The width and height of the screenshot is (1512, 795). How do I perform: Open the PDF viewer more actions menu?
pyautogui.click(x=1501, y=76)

* * *

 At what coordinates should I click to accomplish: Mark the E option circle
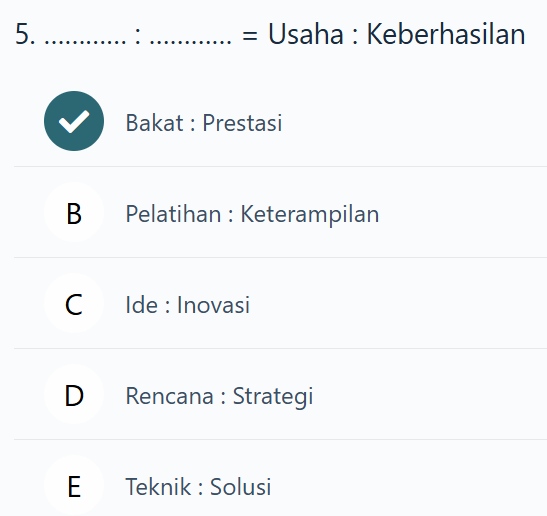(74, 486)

...

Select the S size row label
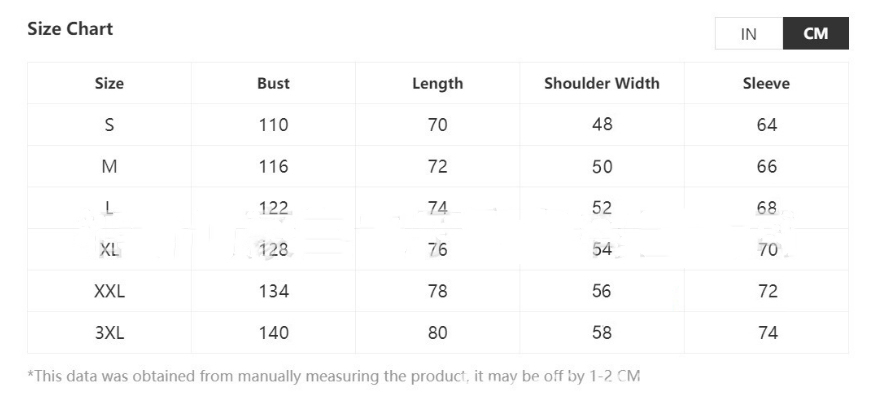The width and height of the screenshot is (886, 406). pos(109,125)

#### [TASK STATEMENT]
Can you find every line in the listing above that contains the string "click", with uppercase and lowercase treated as different, and copy each one out?

#### [PROBLEM SOLUTION]
pyautogui.click(x=1501, y=76)
 At what coordinates should I click to accomplish: Mark the E option circle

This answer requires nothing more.